One way that LKB1 and AMPK regulate tumorigenesis is through regulation of mTOR (mammalian target of rapamycin), a conserved integrator of nutrient and growth factor signaling. We found that AMPK directly phosphorylates the TSC2 tumor suppressor and the key mTOR binding partner raptor. Collectively these events inhibit mTOR and cause cell cycle arrest. This reinforces the idea that drugs which activate AMPK may serve as chemotherapeutics.
Consistent with these observations from cell culture, tumors lacking LKB1 were found to contain elevated levels of mTOR compared to surrounding epithelium. These findings culminated in the observation that three different human hamartoma syndromes, involving loss of TSC1/2, PTEN, and LKB1, all share a common biochemical underpinning: hyperactivation of mTOR signaling. Based on these findings, we suggested that these tumor types may be effectively treated with mTOR inhibitors such as rapamycin. In preclinical trials in a mouse model of Peutz-Jeghers syndrome, we have found that rapamycin very effectively suppresses tumor formation. Further study of this model revealed an mTOR- and HIF1a-dependent reprogramming of glucose metabolism in these tumors, making them now visible by FDG-PET. These results indicate that in the future Peutz-Jeghers patients may be able to be treated by mTOR inhibitors and even when surgical resection is utilized, FDG-PET can be used to guide the surgery.

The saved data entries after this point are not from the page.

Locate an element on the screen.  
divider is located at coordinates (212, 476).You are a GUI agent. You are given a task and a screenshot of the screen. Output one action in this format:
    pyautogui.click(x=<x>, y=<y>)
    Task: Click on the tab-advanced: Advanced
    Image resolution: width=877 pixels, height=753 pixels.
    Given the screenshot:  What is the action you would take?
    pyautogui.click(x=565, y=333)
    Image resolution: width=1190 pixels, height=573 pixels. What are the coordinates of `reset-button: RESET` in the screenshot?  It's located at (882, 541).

We also have a major research effort underway studying the role of LKB1 in the suppression of non-small cell lung carcinoma (NSCLC), the most common form of human lung cancer, in which LKB1 is one of the most frequently mutated genes. In our genetic mouse model of non-small cell lung cancer, LKB1 inactivation dramatically increases metastasis and tumor growth, as well as altering the spectrum of tumor types observed. We are currently using these mice to further explore the use of therapeutics that target the tumor cell’s glucose metabolism or energy state as a means to kill tumor cells with specific genetic mutations. We believe that individualized medicine aimed at each tumor’s unique Achilles heel will be the mechanism for most anti-cancer therapeutics in the future.

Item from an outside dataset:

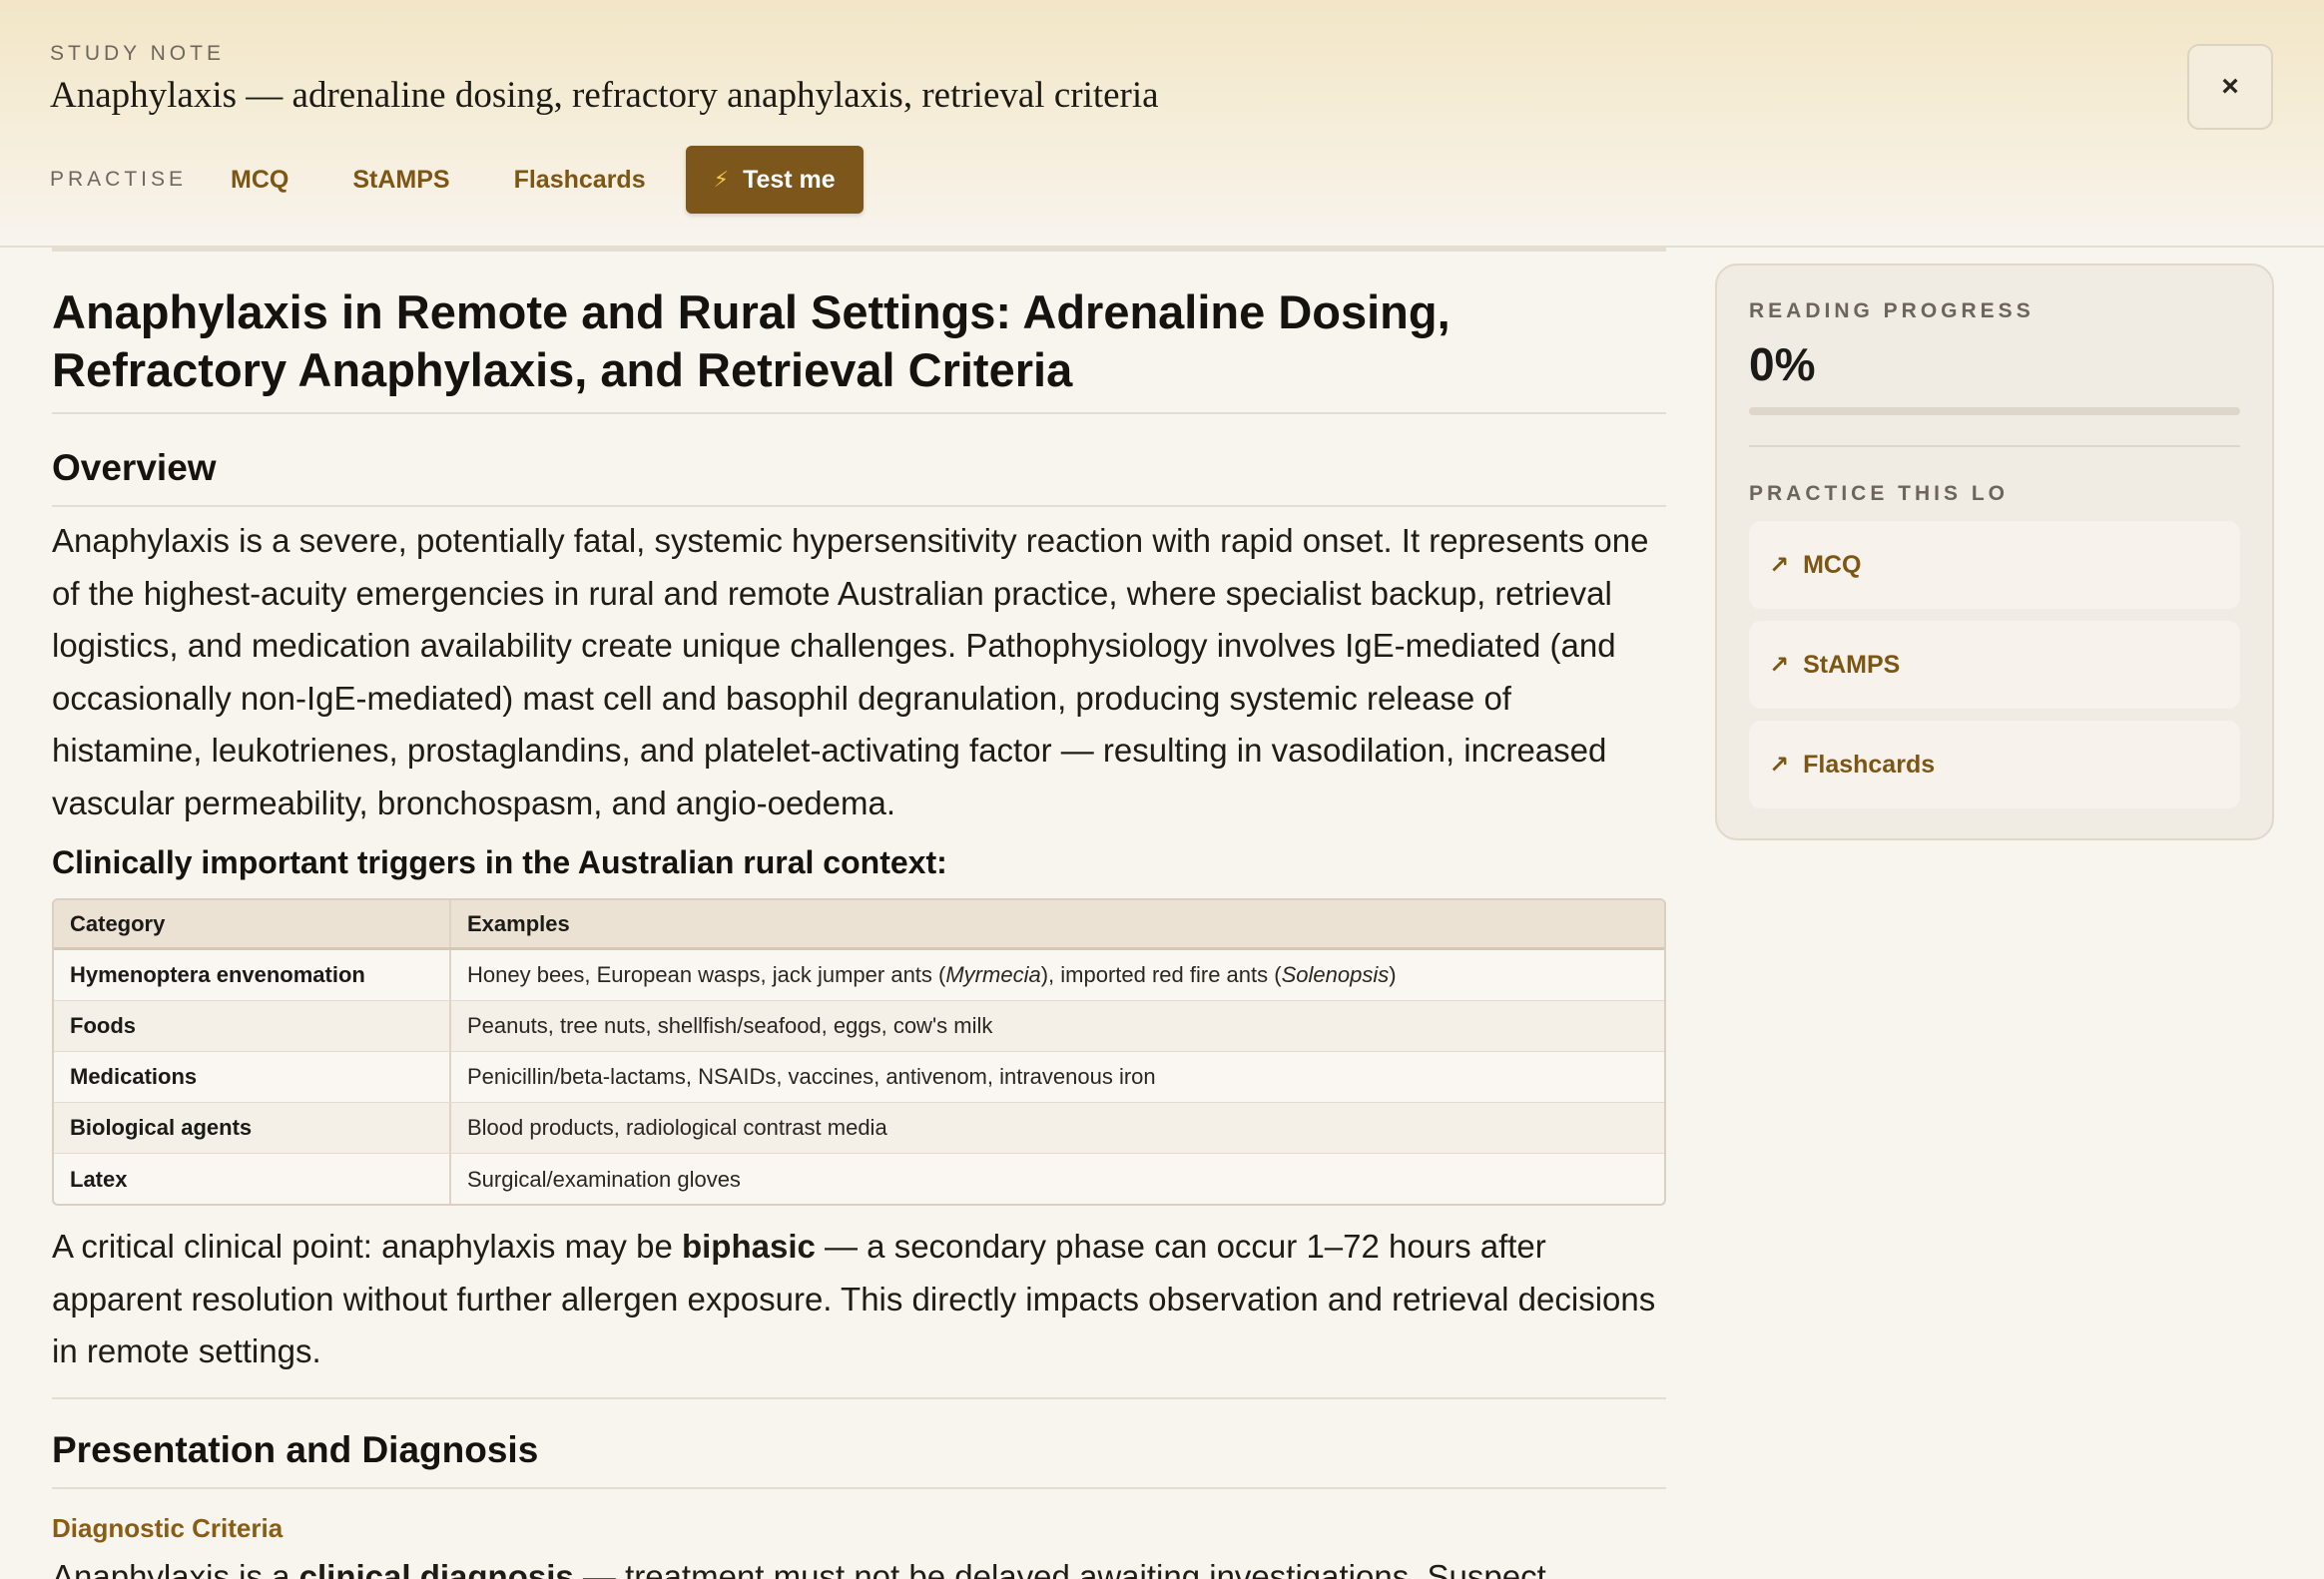 The width and height of the screenshot is (2324, 1579). Describe the element at coordinates (1880, 494) in the screenshot. I see `practice-lo-label: PRACTICE THIS LO` at that location.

Finally, given the connection between AMPK and diabetes, our lab devotes significant effort to studying type 2 diabetes. We previously demonstrated that inactivation of LKB1 in murine liver leads to severe diabetes-like phenotypes in these mice. Moreover, we showed that metformin (GlucophageTM), the most-widely prescribed type 2 diabetes therapeutic in the world, which over 100 million people take daily, requires LKB1 signaling in the liver in order to exert its therapeutic benefit. During a collaborative effort in 2008, we assisted the laboratory of Ron Evans here at the Salk in demonstrating that an AMPK activating compound named AICAR was sufficient by itself to promote endurance, making it a unique exercise mimetic. We are currently focused on identifying the key targets downstream of LKB1 in metabolic tissues including liver and muscle that mediate the beneficial effects of metformin and AICAR on metabolism.
Current efforts in the laboratory are aimed at further identifying the key components of this signaling pathway that suppress tumorigenesis and metabolic disease, as well as decoding the circuits linking fundamental cell biological processes to physiology. We employ a variety of biochemical, cell-biological, and genetic mouse models to dissect these biological processes. The discovery of this highly LKB1 conserved pathway has already led to fundamental insights into the mechanisms through which all eukaryotic organisms couple their growth to nutrient conditions and metabolism. A deeper understanding of the key components of this pathway will not only lead to future therapeutic targets for cancer and diabetes, but will reveal the minimal number of steps required to suppress tumorigenesis and reprogram metabolism.